▸ **Required task**:
Determine how many lines of the entries below contain the string "icon", and state only that number.

▸ **Target pointing data**:
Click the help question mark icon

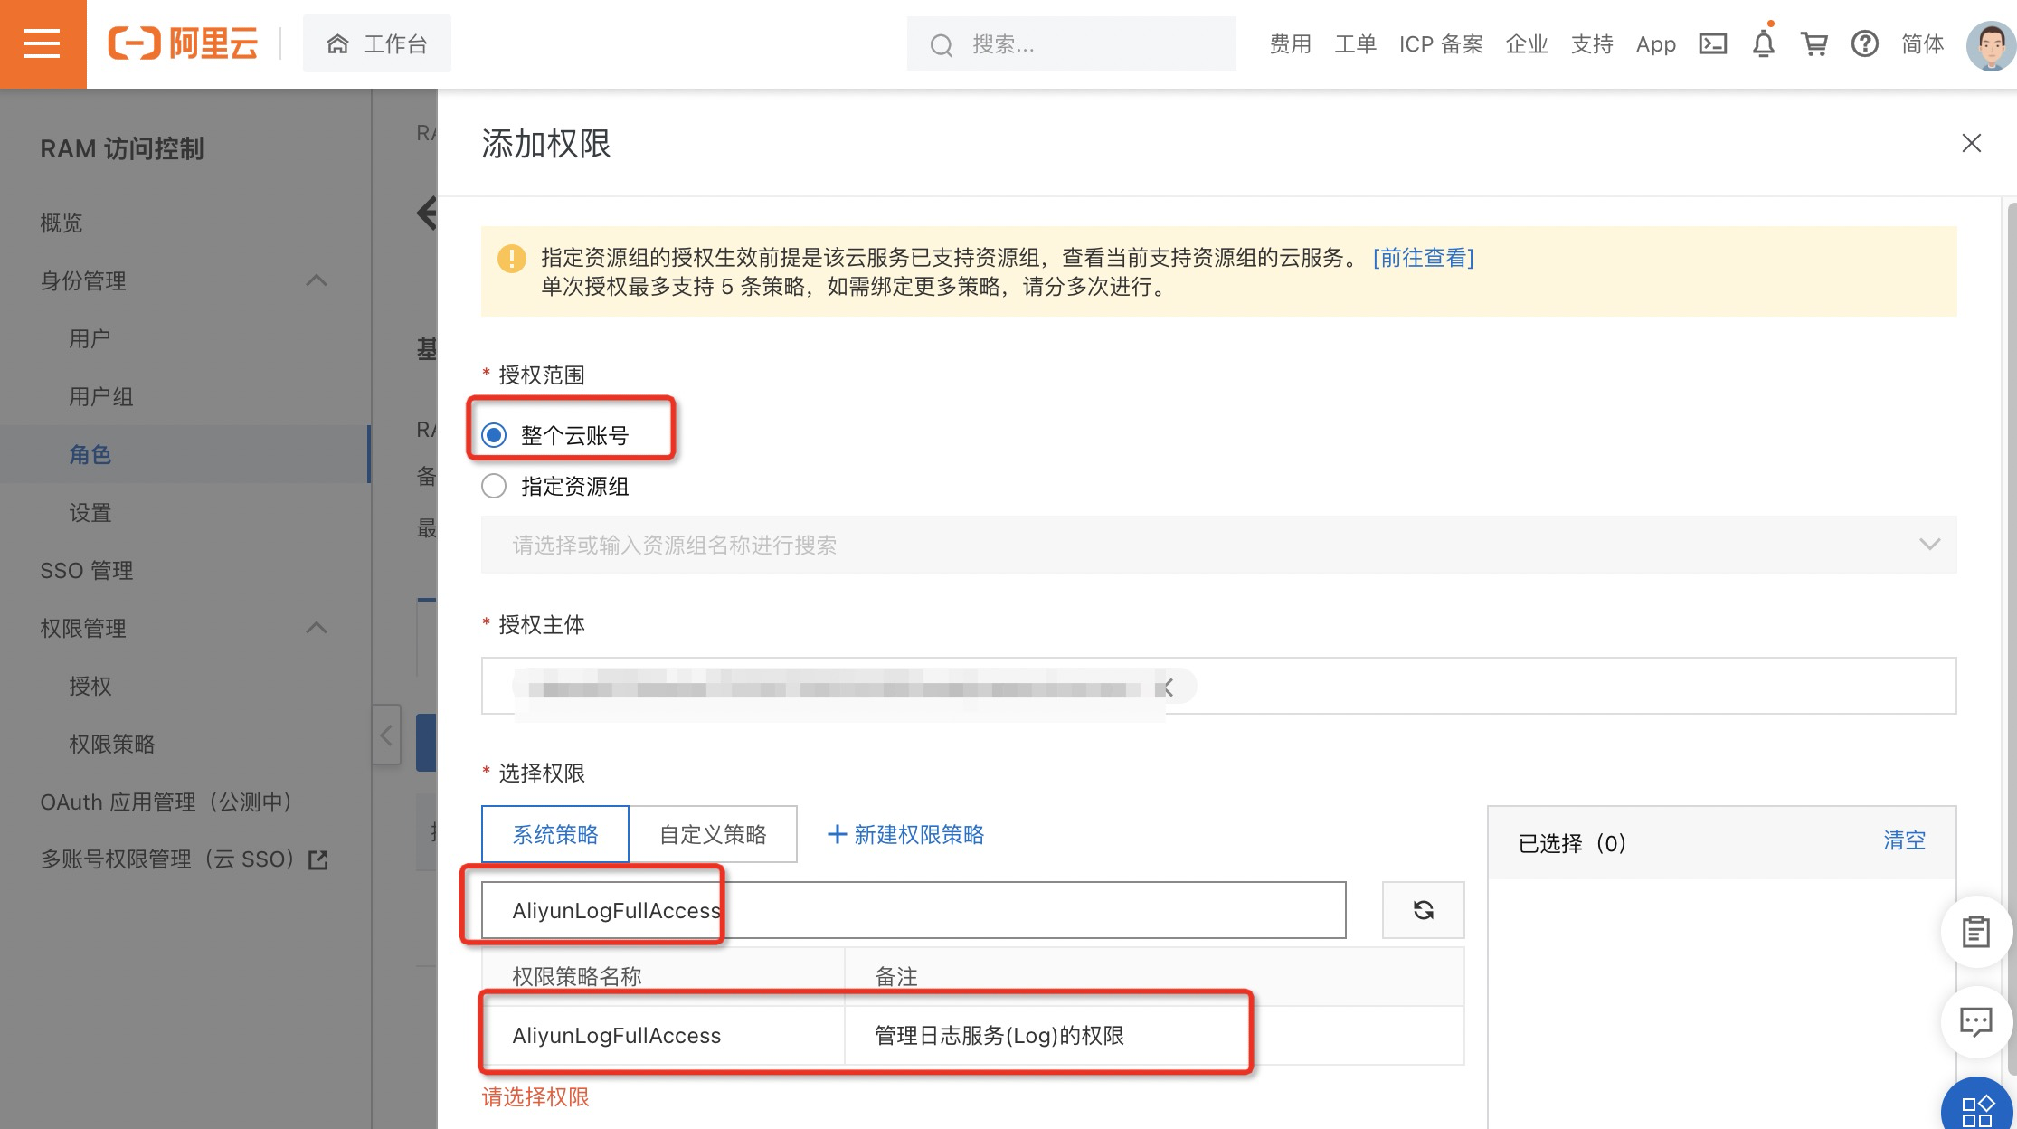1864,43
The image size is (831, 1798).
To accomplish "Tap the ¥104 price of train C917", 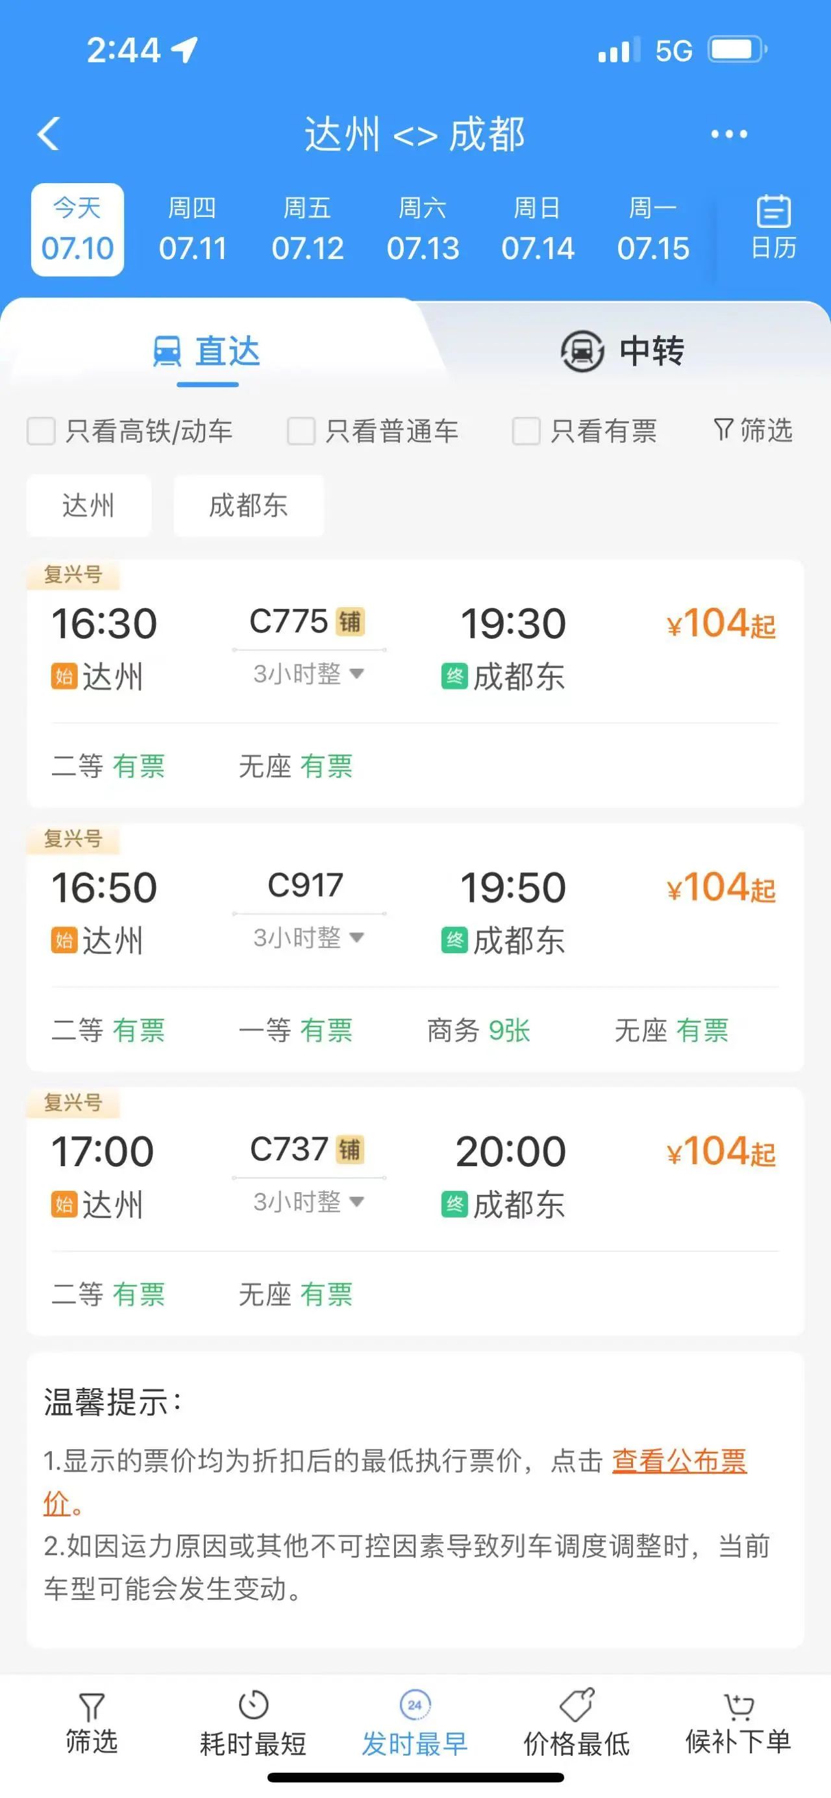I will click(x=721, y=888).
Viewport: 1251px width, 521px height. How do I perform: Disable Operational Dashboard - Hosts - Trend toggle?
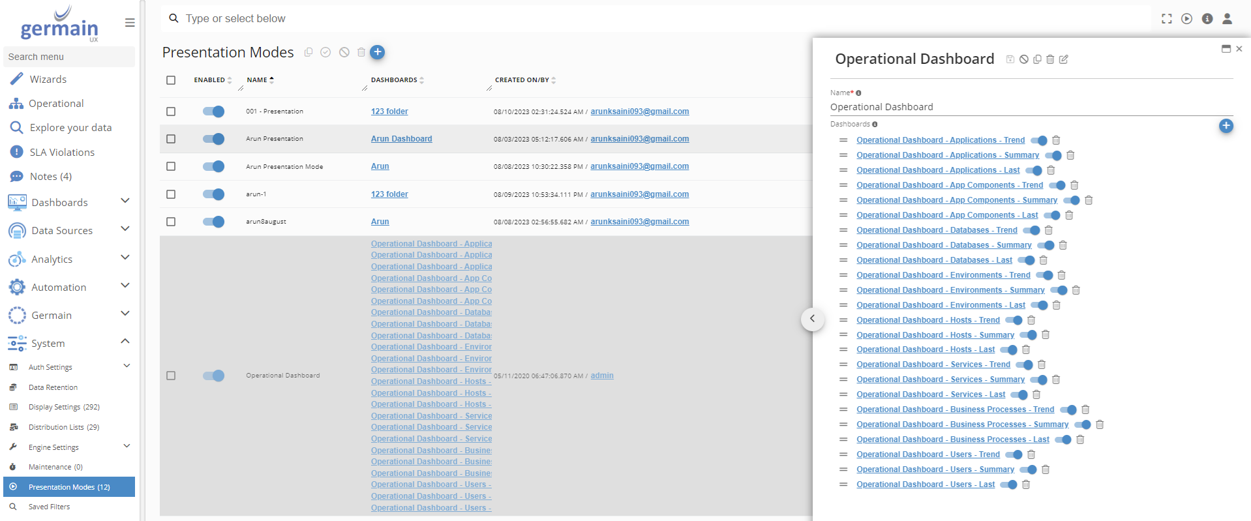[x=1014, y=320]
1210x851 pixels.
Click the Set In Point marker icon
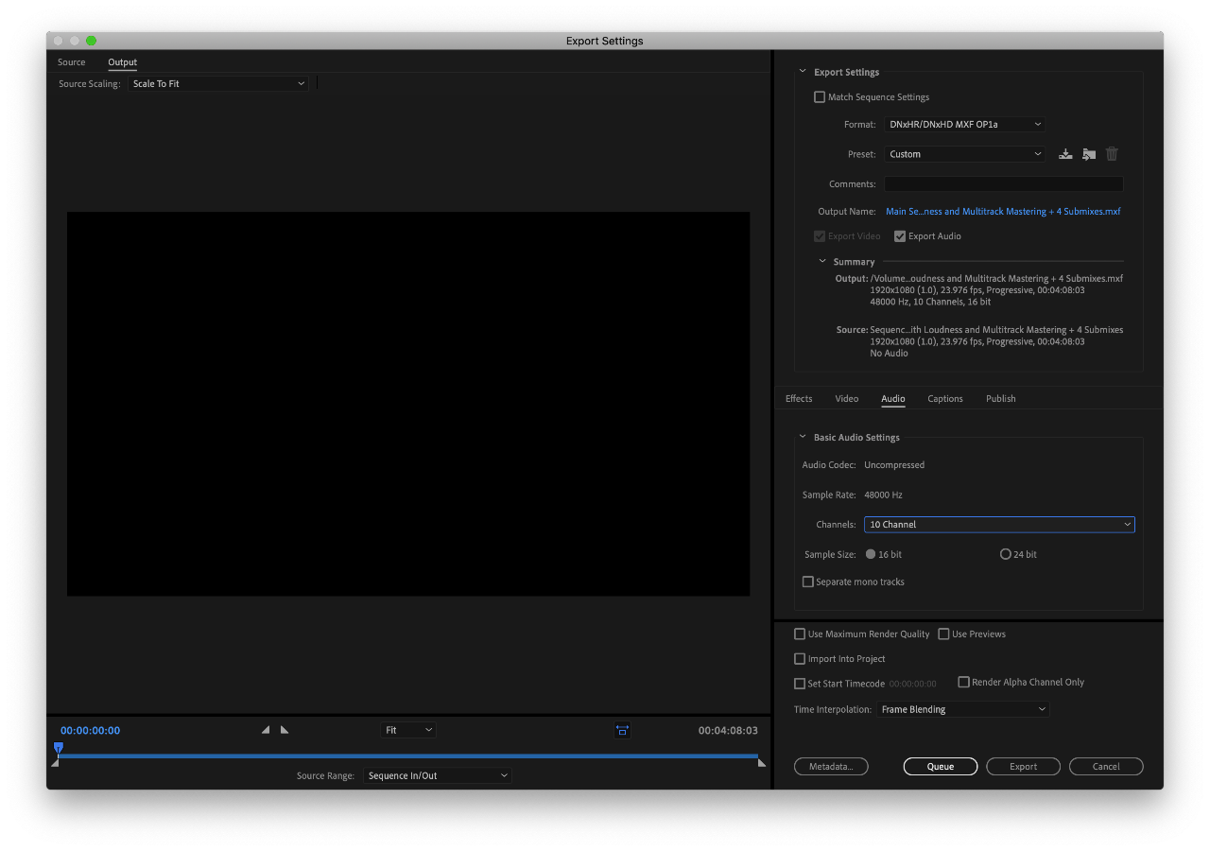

▸ **The reply**:
2